-- Trecho de origem --
==================================================

Essa é, em síntese, a visão de Marcelo D’Elia Branco, um gaúcho que há dois anos trabalha como assessor de estratégia para o desenvolvimento de software livre, na secretaria da Sociedade da Informação do governo da Catalunha, na Espanha. Em setembro, Marcelo, que construiu sua carreira profissional na Embratel, então estatal, com passagens pelas empresas públicas de processamento de dados de seu estado, volta ao Brasil. Aceitou o convite para dirigir o Campus Party Brasil (veja matéria da revista A Rede), que será realizado em São Paulo, em fevereiro. É a primeira vez que o evento, uma festa de entretenimento eletrônico e comunicação em rede, será realizado fora da Espanha.

ARede • Você tem dito que estamos vivendo não só uma revolução tecnológica, mas um processo maior do que isso, pois envolve a mudança na relação entre as pessoas. Como é isso?

Marcelo Branco •
Em minha visão, estamos vivendo uma etapa histórica da humanidade que não é só uma revolução tecnológica, caracterizada pela comunicação em rede. A partir das novas perspectivas criadas com essa revolução tecnológica, surge uma nova forma de relacionamento entre os seres humanos. Uma mudança tão profunda como foi a revolução industrial no séculos 18 e 19, da qual se originaram todas as organizações que conhecemos hoje, sejam elas empresas, organizações sociais, partidos políticos e o próprio Estado.

==================================================

Itens extraídos de uma coleção
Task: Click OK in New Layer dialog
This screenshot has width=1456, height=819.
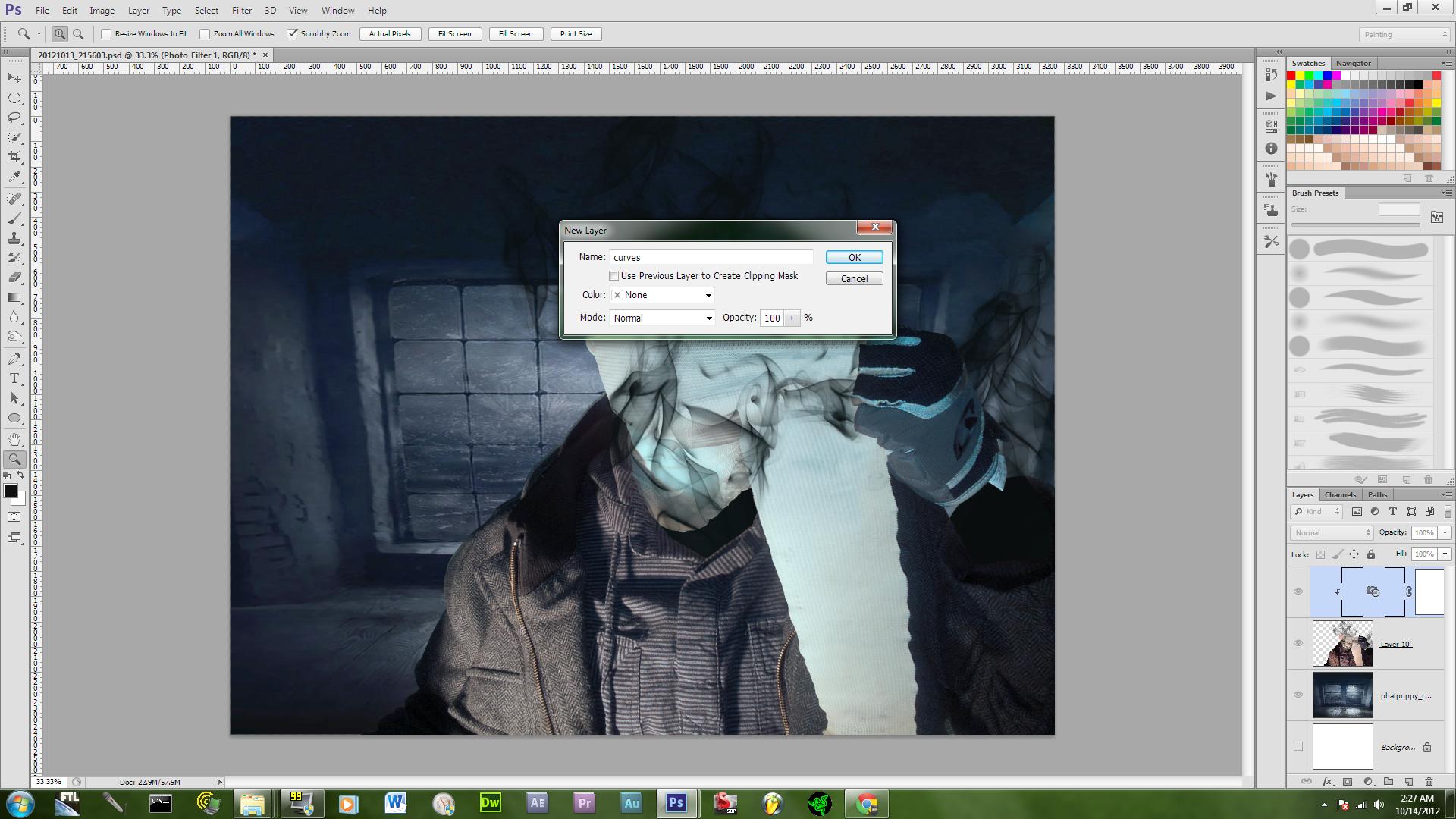Action: click(x=854, y=258)
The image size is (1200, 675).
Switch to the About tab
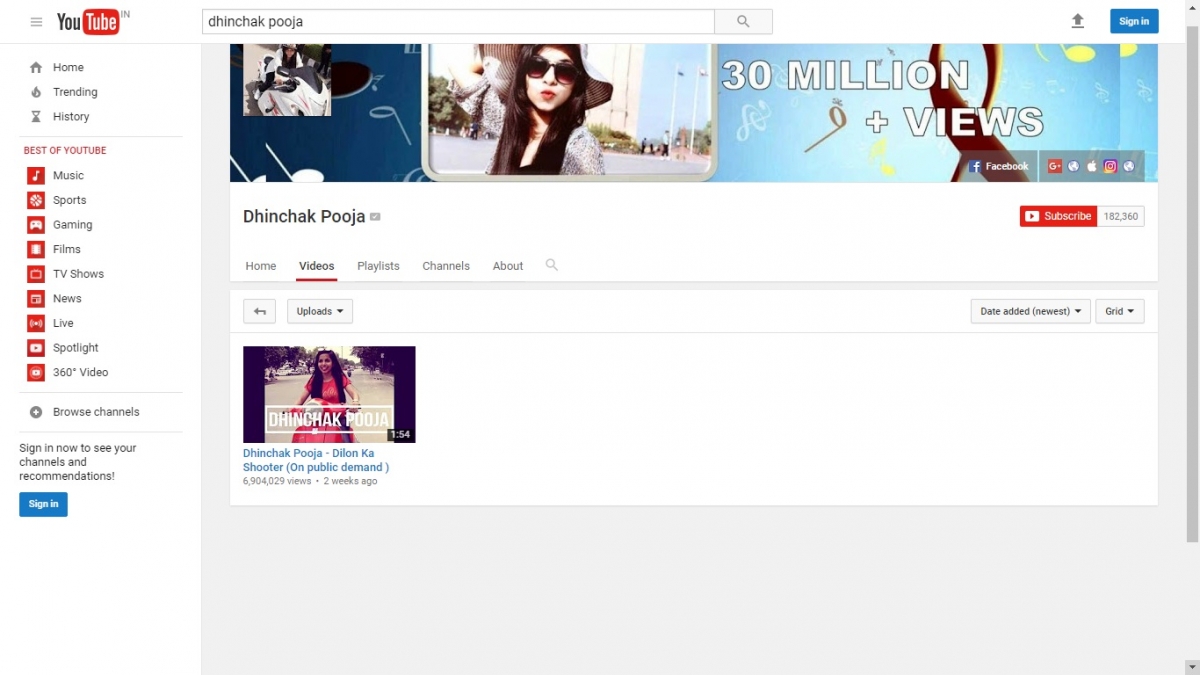[507, 266]
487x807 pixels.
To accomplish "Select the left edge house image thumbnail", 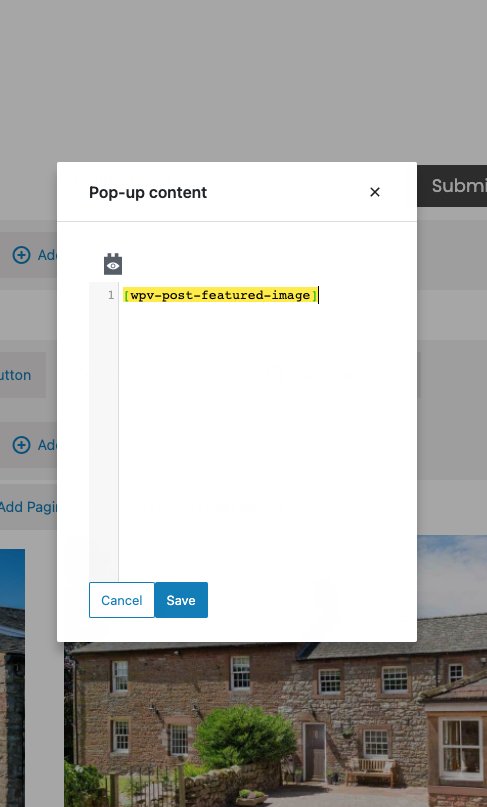I will [x=12, y=678].

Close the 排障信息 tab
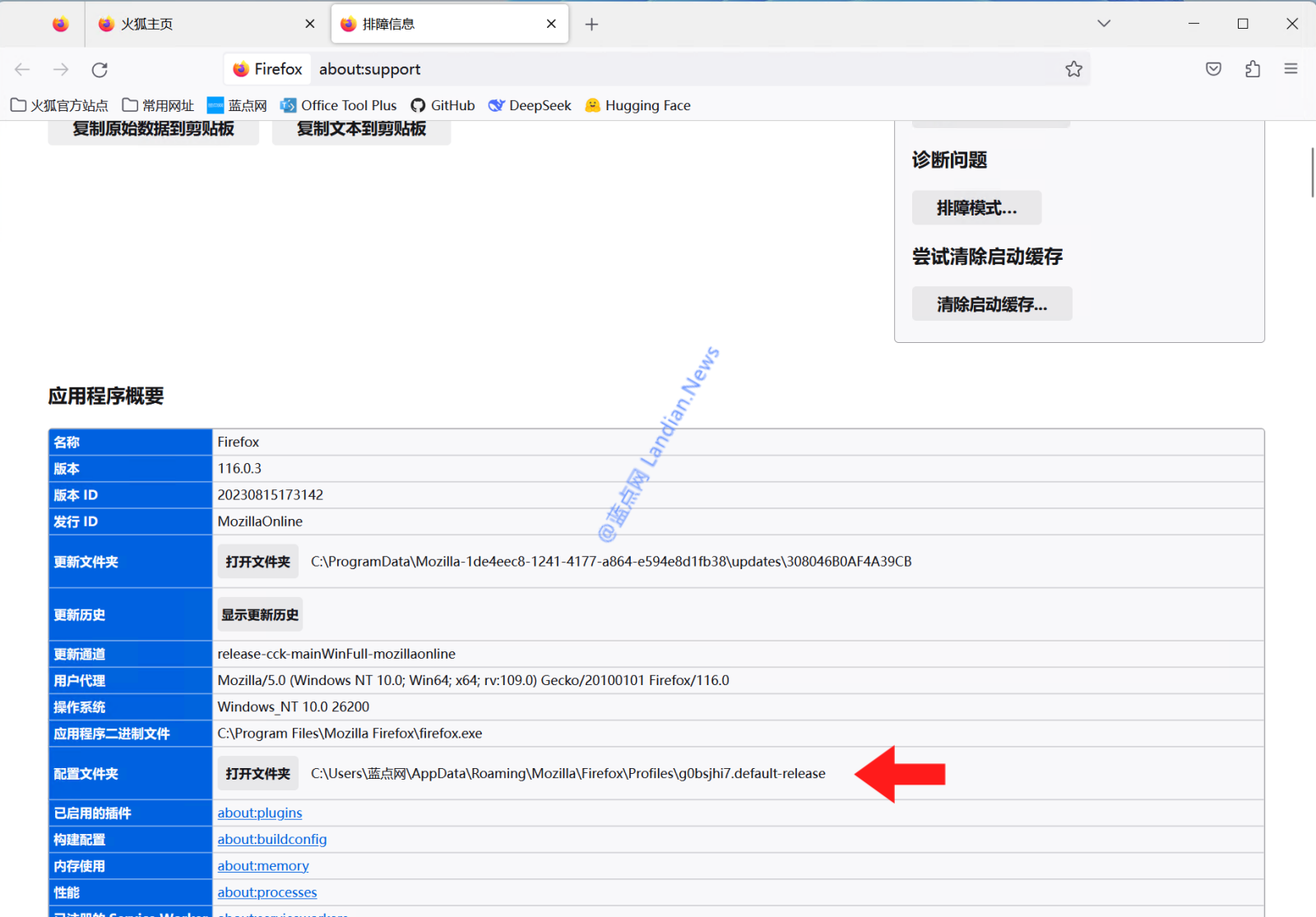551,25
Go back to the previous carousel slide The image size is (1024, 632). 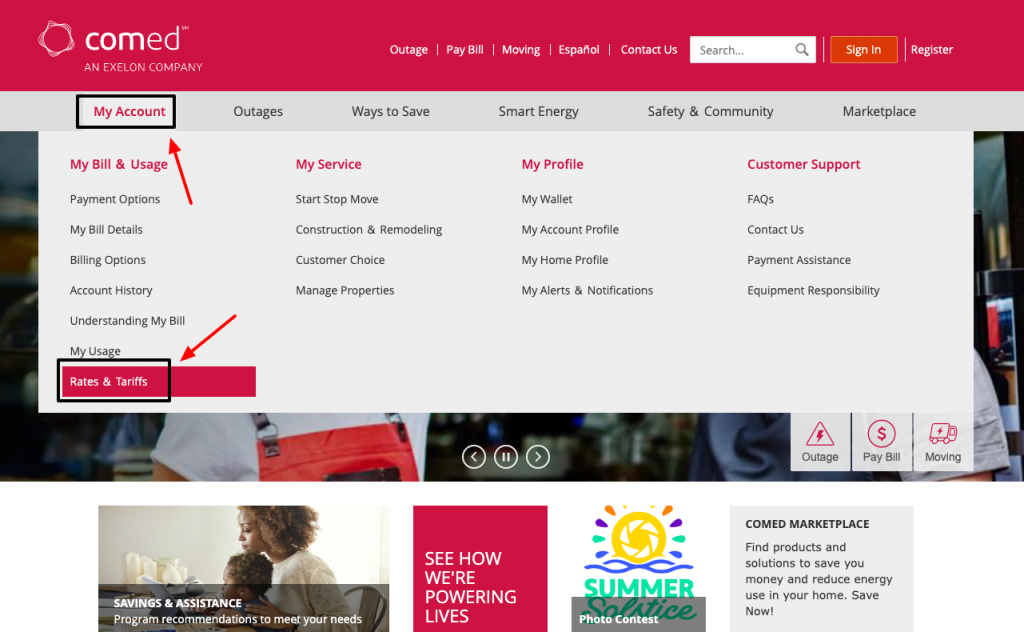[x=473, y=456]
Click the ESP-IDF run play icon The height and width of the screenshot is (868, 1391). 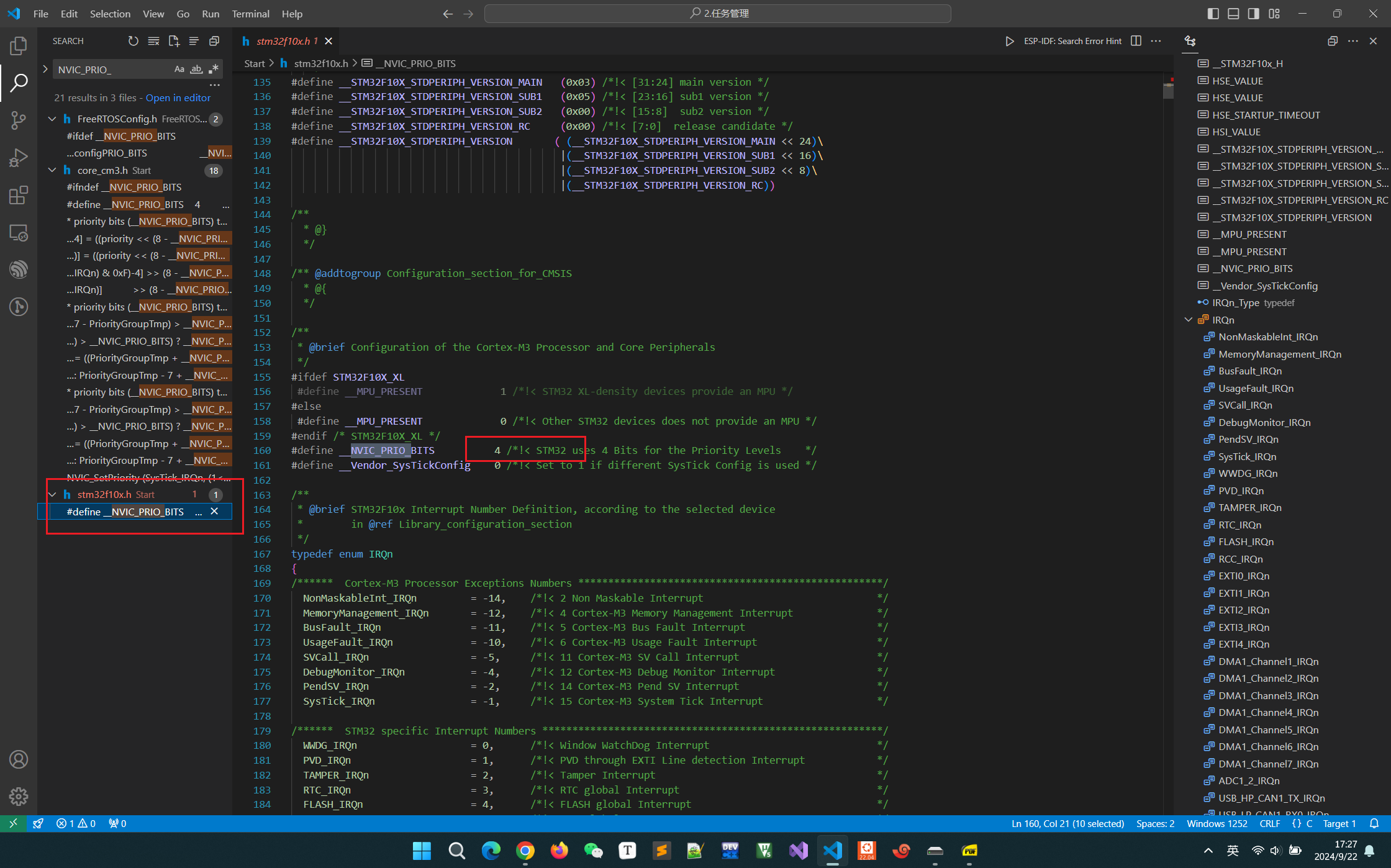(1010, 41)
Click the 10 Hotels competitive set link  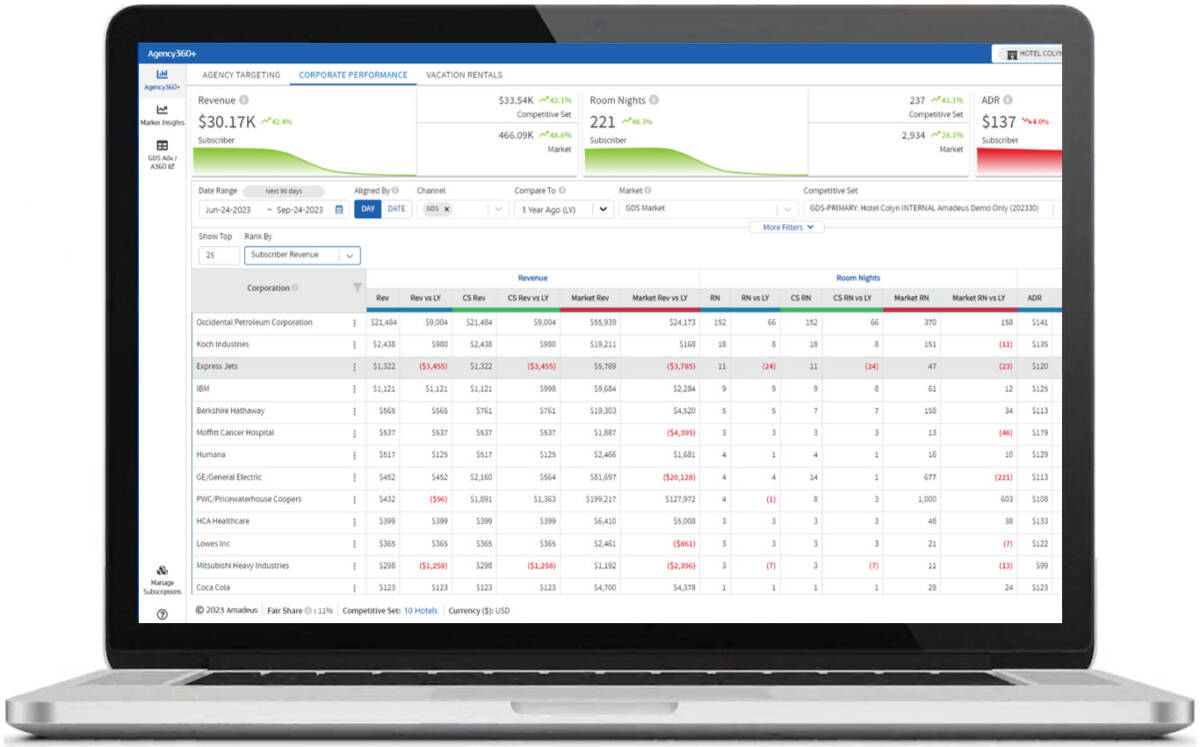(420, 609)
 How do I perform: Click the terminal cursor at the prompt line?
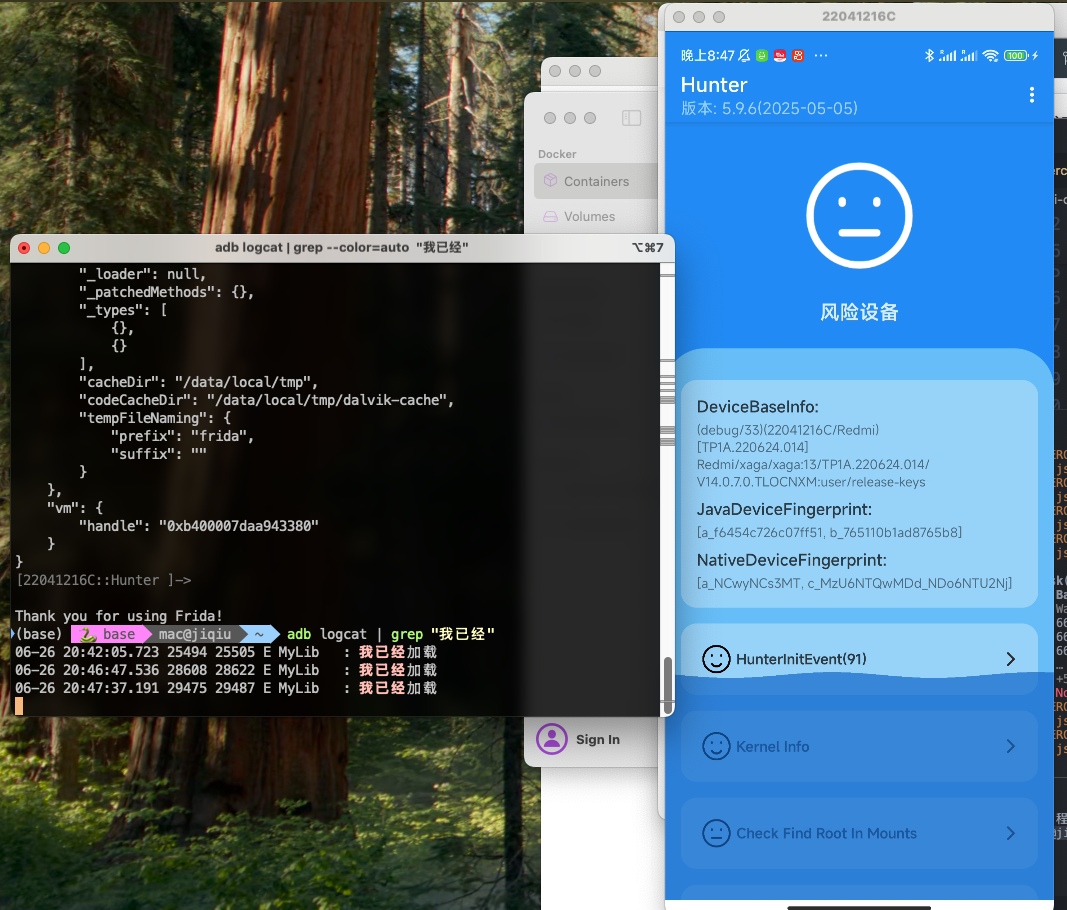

==================================================

-- Ações solicitadas --
a - Responda, com base no trecho sobre Marcelo Branco:
(i) Há quanto tempo ele trabalha como assessor no governo da Catalunha?
(ii) Em que cidade e em que mês será realizado o Campus Party Brasil?
(iii) Com que mudança histórica ele compara a transformação atual?
b - No trecho sobre Marcelo Branco, reescreva em forma de lista o parágrafo que começa com "Em minha visão", mantendo as informações principais.

-- Respostas por tarefa --
a -
(i) Há dois anos.
(ii) Em São Paulo, em fevereiro.
(iii) Com a revolução industrial dos séculos 18 e 19.

b -
- A humanidade vive uma etapa histórica que vai além de uma revolução tecnológica marcada pela comunicação em rede.
- Dessa revolução nasce uma nova forma de relacionamento entre os seres humanos.
- A mudança é tão profunda quanto a revolução industrial dos séculos 18 e 19, que originou as empresas, as organizações sociais, os partidos políticos e o próprio Estado.